S'agissant du reste de l'activité économique, je précise à la Haute Assemblée – c'est un élément essentiel de notre stratégie – que nous prenons et allons continuer à prendre les mesures de protection sanitaire que la situation exige. Mais notre objectif est, d'une part, que l'activité économique du pays se poursuive autant que possible – plus de 90 % des entreprises françaises fonctionnent à peu près normalement, monsieur le président, ce qui est heureux –, et, d'autre part, que les activités scolaires et éducatives au sens large se poursuivent, elles aussi, normalement. À l'exception de quelques clusters, c'est encore très largement le cas aujourd'hui.
Néanmoins, vous l'avez rappelé, la crise sanitaire a aussi un impact sur le reste de l'économie. Vous avez à juste titre souligné, d'une part, la montée des chiffres du chômage, et, d'autre part, les situations de pauvreté que cela génère, parce que, classiquement, dans une crise, ce sont toujours les plus vulnérables qui sont les premiers concernés.
Au-delà des mesures que j'ai indiquées et qui ont été prises dans le cadre des PLFR successifs que le Sénat a examinés, le plan de relance est en partie destiné à faire face à cette situation. À cet égard, je précise qu'il y aura bien un PLFR 4 !
Je veux insister sur un point : parmi les victimes de la crise actuelle, il y a les jeunes.
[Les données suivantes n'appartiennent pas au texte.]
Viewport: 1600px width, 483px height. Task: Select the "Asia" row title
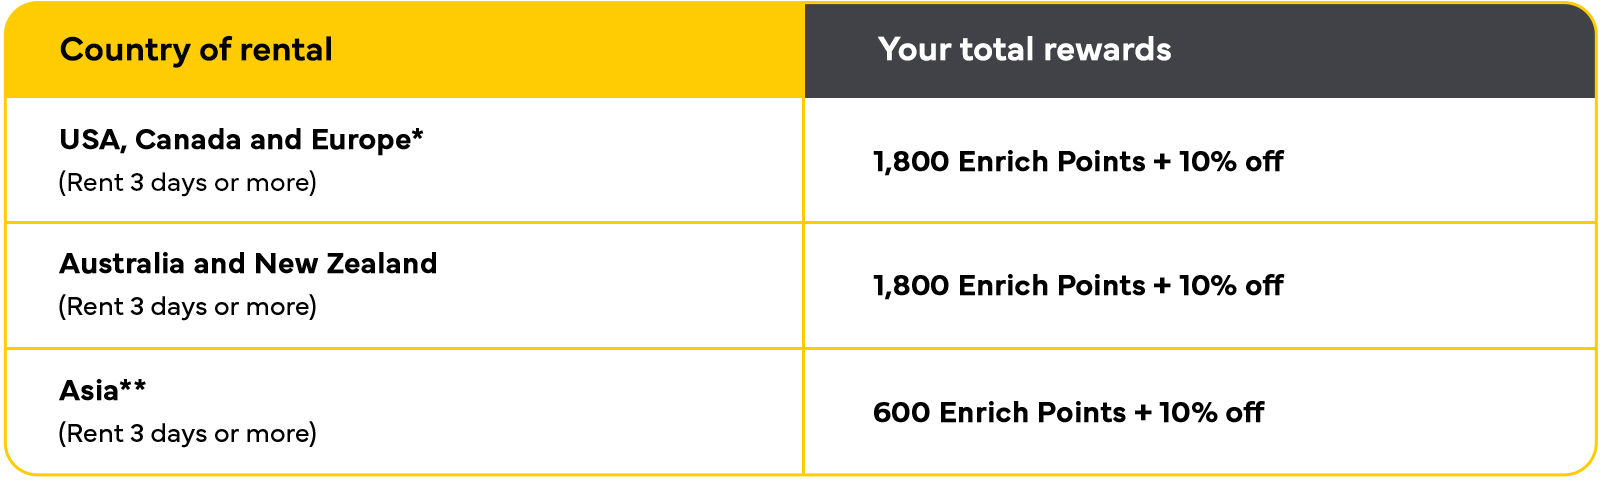(x=88, y=391)
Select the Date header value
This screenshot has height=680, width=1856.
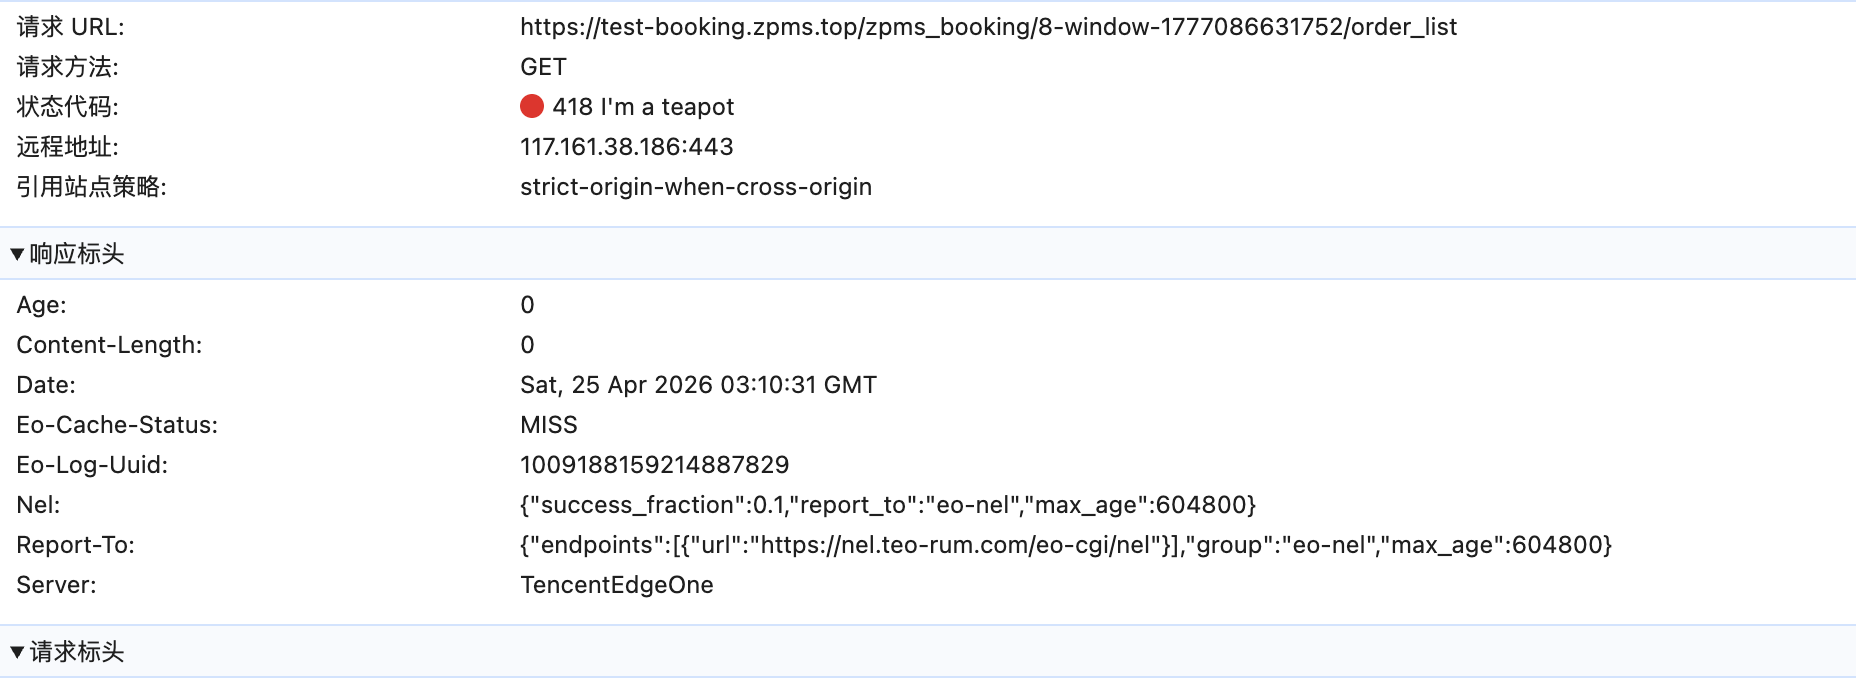pos(698,385)
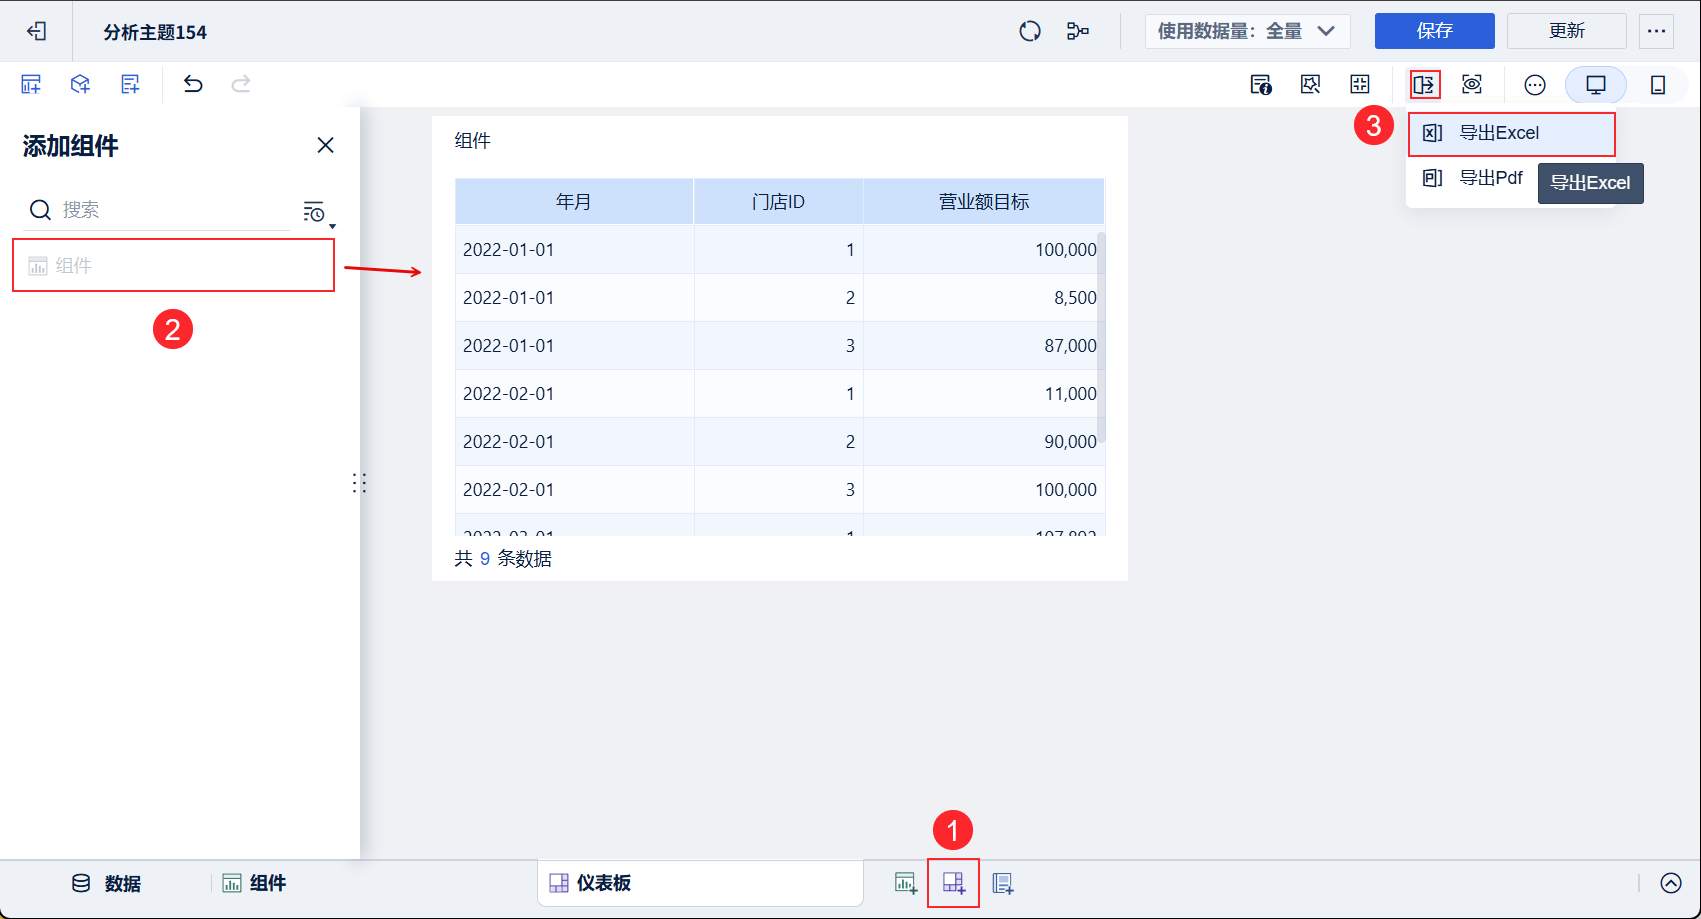This screenshot has width=1701, height=919.
Task: Click the more options ellipsis icon
Action: 1535,84
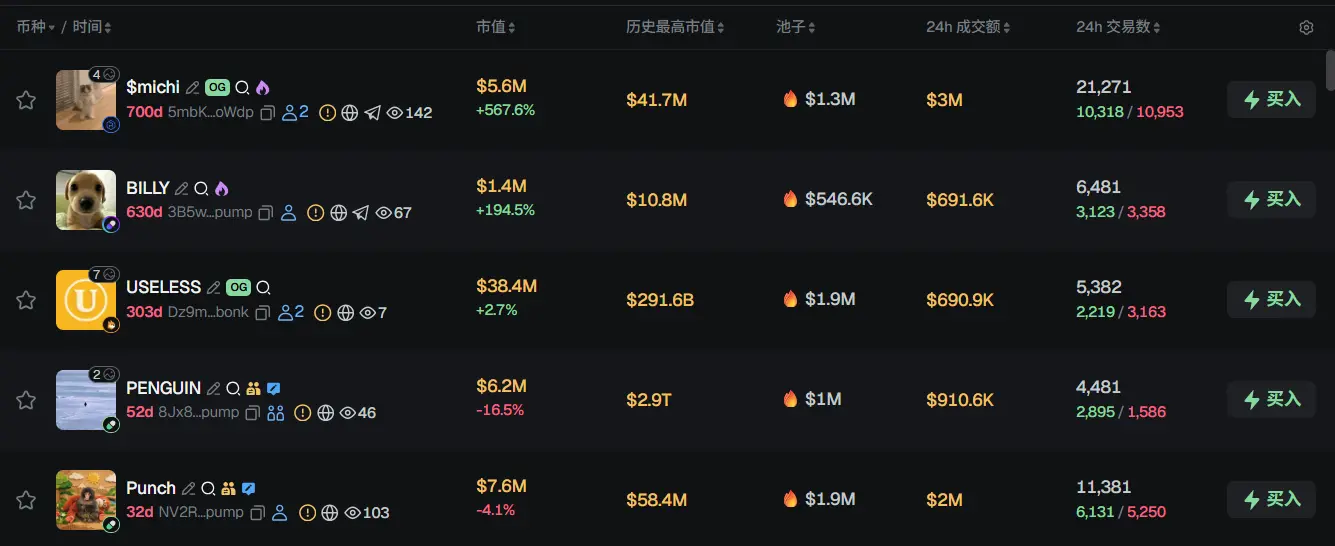
Task: Click the purple flame icon beside BILLY
Action: coord(221,188)
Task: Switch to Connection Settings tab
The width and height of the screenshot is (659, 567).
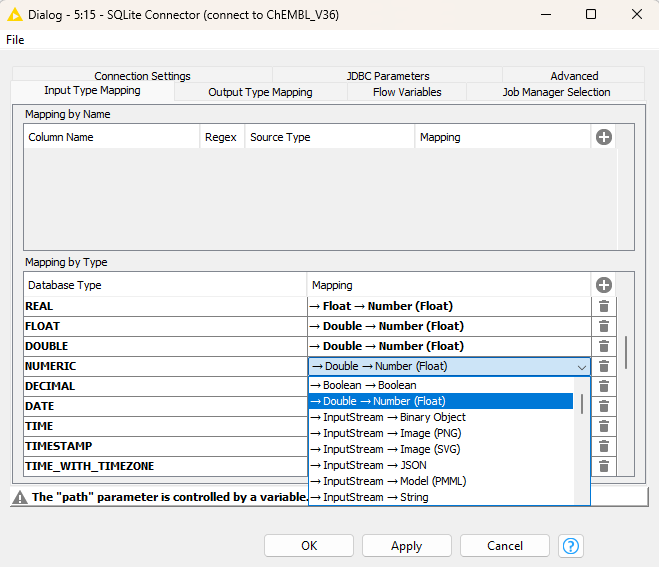Action: 142,76
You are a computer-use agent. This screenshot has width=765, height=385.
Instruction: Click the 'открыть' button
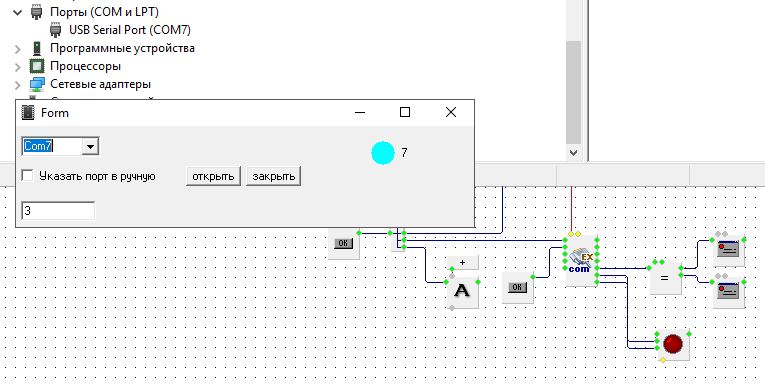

J'indique à la Haute Assemblée que le volet « jeunes » du plan de relance – 6 milliards d'euros – est déjà entré en vigueur. En août et en septembre, les chiffres de l'apprentissage et de l'alternance, notamment, ont été très positifs : après un effondrement au premier semestre, ils ont augmenté de plus 9 % en août 2020 par rapport à août 2019. Les dispositifs spécifiques en direction des jeunes fonctionnent donc.
M. François Patriat. Très bien !
M. Jean Castex, Premier ministre. S'agissant des plus démunis, et sans vouloir être trop long, je confirme que la situation est effectivement préoccupante. J'ai reçu personnellement l'ensemble des associations concernées et je leur ai dit que, samedi prochain, à l'occasion de la journée internationale de lutte contre la misère, après la concertation, j'annoncerai un certain nombre de mesures que les circonstances actuelles exigent.
(Murmures sur les travées des groupes SER et CRCE.)
Monsieur le président, mesdames, messieurs les sénateurs, croyez bien que, particulièrement dans les difficultés actuelles traversées par notre pays, qui exigent plus que jamais rassemblement et sens des responsabilités, le Gouvernement tout entier, derrière le Président de la République, est mobilisé et déterminé. (Applaudissements sur les travées du groupe RDPI.)